El muro de cemento pertenece al cuartel: la peor base militar, la última. En la base de Jaulagrande —como en cualquier otra— no se mata. Puede haber una sola muerte, que en realidad no es una muerte, sino una ofrenda.

Más allá del muro hay cuatro cosas:

1 El camino de ripio por el que se accede desde el norte.

2 La Laguna Vieja al este: una extensión de agua quieta, contaminada por desechos y pólvora vencida en la que desembocan las cloacas.

3 Los gansos: únicos animales que han sobrevivido a las aguas contaminadas. Están en la orilla o al costado del camino que conduce a la base, andando como si fueran dueños. En cierto modo lo son.

4 El bosque detrás de la laguna: un conjunto de troncos sin hojas ni ramas, negros igual que madera quemada. A veces puede verse dando vueltas un pájaro perdido que llegó por equivocación y vivirá poco.

La camioneta frena delante de una barrera, las ruedas aplastan las piedras que están en la entrada. Un grupo de gansos los observa, el que los había seguido se mezcló con el resto y Boris no sabe cuál es. Un soldado sale de la caseta de seguridad, se acerca y hace la venia dejando el dorso de la mano derecha en diagonal. Un saludo que a Boris le da vergüenza, pero viniendo de aquel muchacho, no sabe por qué, le gusta.

—Bienvenido, mi general —dice el soldado y se arrima al interior de la camioneta.

—Llegamos a destino —dice Fresno. Inclina ligeramente la cabeza y saluda.

Peggy mueve la mano como si estuviera arriba de una calesita. Boris se acomoda, se sienta derecho, dice hola. Hay algo en el soldado que le resulta familiar. Apenas se anima a pensarlo: podría ser que el muchacho tenga un parecido con Moca. Ha pasado el tiempo y la cara de su amiga se ha ido borrando. Alguna vez, mientras juntaba piedras en la barranca de la base anterior, escuchó su risa, su voz alegre, o cortante y malhumorada, vacía de palabras. No lo que decía, sino solo su modo de hablar. Tan militar como el de su padre, a través de comunicados, y a la vez ajeno a ese mundo hermético de rangos y mujeres copiadas entre sí.
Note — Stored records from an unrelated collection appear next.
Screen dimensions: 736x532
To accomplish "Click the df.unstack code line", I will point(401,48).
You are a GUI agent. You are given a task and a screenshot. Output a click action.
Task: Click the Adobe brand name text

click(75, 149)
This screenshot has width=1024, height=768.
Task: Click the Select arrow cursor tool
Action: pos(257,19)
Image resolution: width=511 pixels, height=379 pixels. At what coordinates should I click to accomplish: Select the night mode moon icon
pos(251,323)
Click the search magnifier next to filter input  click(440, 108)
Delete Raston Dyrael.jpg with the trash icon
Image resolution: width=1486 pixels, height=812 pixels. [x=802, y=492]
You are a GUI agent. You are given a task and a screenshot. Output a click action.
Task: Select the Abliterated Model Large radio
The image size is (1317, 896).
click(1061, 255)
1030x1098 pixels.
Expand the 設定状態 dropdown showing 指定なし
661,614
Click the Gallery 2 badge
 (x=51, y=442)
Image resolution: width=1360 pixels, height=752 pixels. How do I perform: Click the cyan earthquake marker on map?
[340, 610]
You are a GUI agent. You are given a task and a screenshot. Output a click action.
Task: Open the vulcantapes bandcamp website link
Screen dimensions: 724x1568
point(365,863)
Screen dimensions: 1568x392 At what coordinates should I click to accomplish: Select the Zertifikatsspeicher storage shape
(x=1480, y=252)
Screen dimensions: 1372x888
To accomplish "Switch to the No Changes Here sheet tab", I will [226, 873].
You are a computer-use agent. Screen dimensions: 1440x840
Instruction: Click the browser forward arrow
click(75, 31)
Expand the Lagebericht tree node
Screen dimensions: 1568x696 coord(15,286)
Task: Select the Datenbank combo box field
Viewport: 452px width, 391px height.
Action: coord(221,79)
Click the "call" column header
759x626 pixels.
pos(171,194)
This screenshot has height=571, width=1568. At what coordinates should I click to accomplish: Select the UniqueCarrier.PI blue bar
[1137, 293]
Nunca podía reconstruir a Moca entera, su amiga volvía por partes, y Boris no intentaba retener ni quería olvidar, a fin de cuentas ella iba y venía en su cabeza igual que lo hacía antes cuando estaban juntos. Ahora que el soldado está asomado a la ventanilla, la cara apenas iluminada por la luz débil de Jaulagrande, la recuerda. No es un parecido físico, aunque hay algo en la menudez del cuerpo. Seco, él les dice cómo entrar a la base y encontrarse con otro soldado que los guiará. Cuando habla no fija la vista en nadie, ni siquiera en Boris que es el más insignificante, el único al que podría mirar a los ojos. Boris se asoma entre los asientos, inclina el pecho y queda casi a la altura de Peggy y Fresno que están adelante. El muchacho indica, calle pavimentada siguiendo la fila de palos negros hasta el final, ahí lo esperan. Boris se echa para atrás, ese tono indiferente lo enoja.